-- Consigne brève --
Continuez le texte sur l'écriture et Henry James à partir de sa dernière phrase.

-- Extrait du texte --

☆ ☆ ☆ ☆ ☆

J'ai aussi l'impression fréquente (et pourtant tout à fait illusoire, j'en ai conscience) d'épuiser mon discours, d'arriver à la limite des possibilités du dire, au bord du gouffre splendide et vertigineux de l'indicible, là où les mots n'existent définitivement plus, emportés par le vide. C'est comme si j'avais fait tout ce qui était en mon pouvoir pour dire au mieux une chose qui, manifestement, ne se dit pas (ainsi s'effectue le travail du critique de cinéma). Évidemment, je me trompe, et la progression constante de mon écriture ne cesse de me le prouver. Mais tout de même... Je vois un manque, un manque de vertige, peut-être, qui rendrait sensible le gouffre. Lorsque je lis un livre de Henry James, je suis saisis par l'idée qu'il semble y avoir, entre chaque phrase, chaque mot, l'espace pour en loger mille autres. L'habileté de sa langue (bien que transformée par la traduction) est telle que bourgeonne et s'épanouit au sein du livre, indépendamment de son écriture même, un art lumineux de l'ellipse. Son style est si minutieux et virevoltant que les mots galopent sur la page en laissant derrière eux les traces évanescentes de leur passage, porteuses chacune d'un monde en devenir que le lecteur est libre de réfléchir ou non. Quant à l'humeur joviale et frétillante des jeunes femmes qu'il décrit (Verena Tarrant, Daisy Miller), leur mystère hors-sol, leur caractère insaisissable, ils se trouvent aussi dans le ton du livre, et l'on devine Henry James s'y projeter avec prudence et exaltation. Il me reste donc, pour écrire, à me projeter aussi, mais l'idée du projet me terrorise tant que je préfère encore, pour le moment, la laisser en suspens.

☆ ☆ ☆ ☆ ☆

-- Données fournies --
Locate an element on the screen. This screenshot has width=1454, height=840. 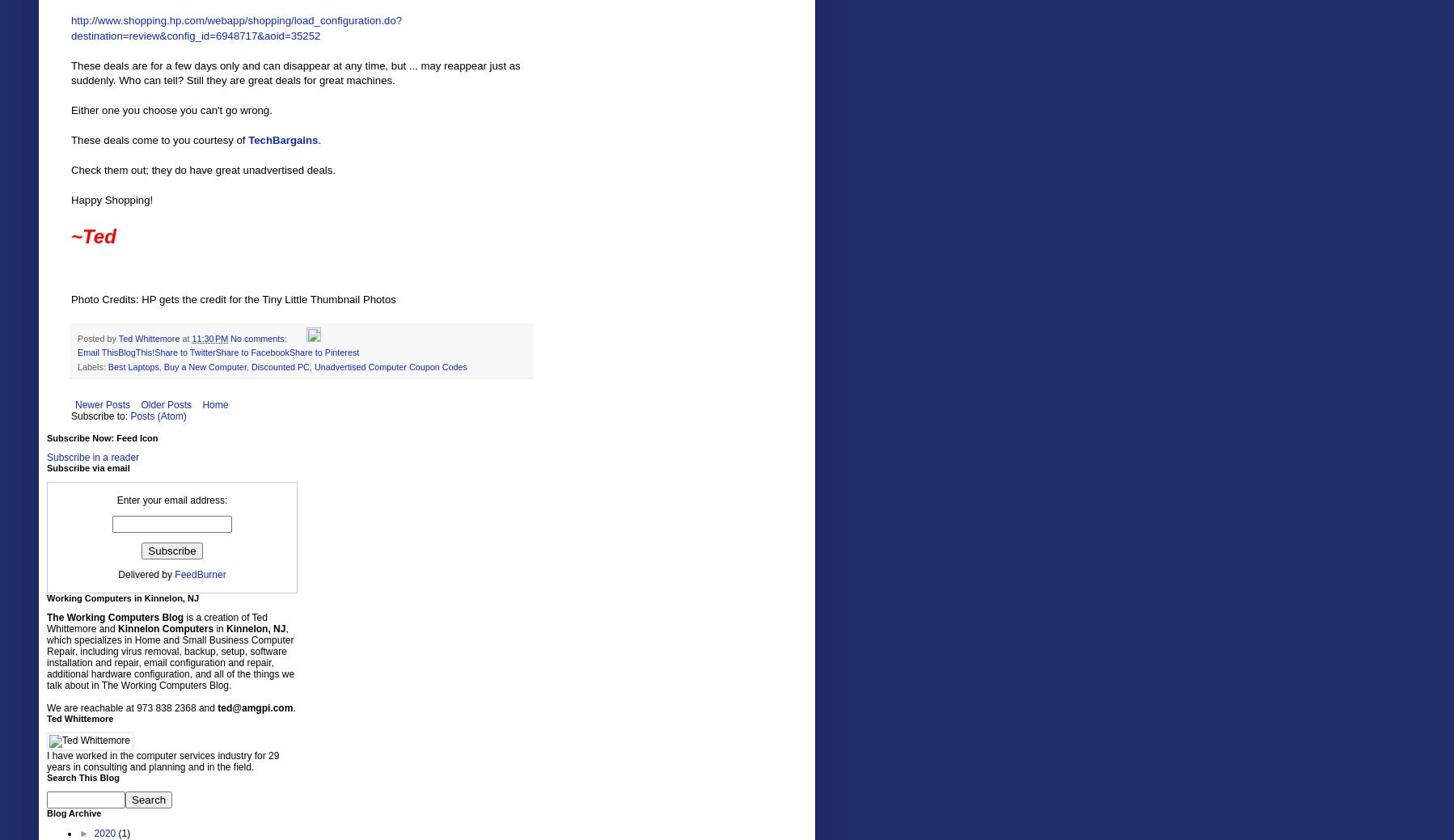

☆ ☆ ☆ ☆ ☆

-- Réponse proposée --
15h19 : 
Toujours dans le train, qui fait en deux jours complets le trajet de Los Angeles à la Nouvelle Orléans. Nous ne sommes pas encore en Louisiane, mais déjà se présente à nous le fameux Bayou. La tranquillité des eaux contraste avec la verdure qui pousse en bataille tout autour. Il est drôle de constater que la nature sauvage se manifeste de deux façons très différentes d'un bout à l'autre du Texas : hier, c'était le calme sec du désert, aujourd'hui la folle moiteur du Bayou, et son vert envahissant qui semble nous attendre avec un air de défi. Au coyote succède l'alligator ; à la poussière, les moustiques. L'impression de m'engouffrer dans un territoire à la respiration sereine et au souffle animal. Hâte d'accorder mon pouls à la musique de ce pays énigmatique, que j'imagine discordante et pénétrante.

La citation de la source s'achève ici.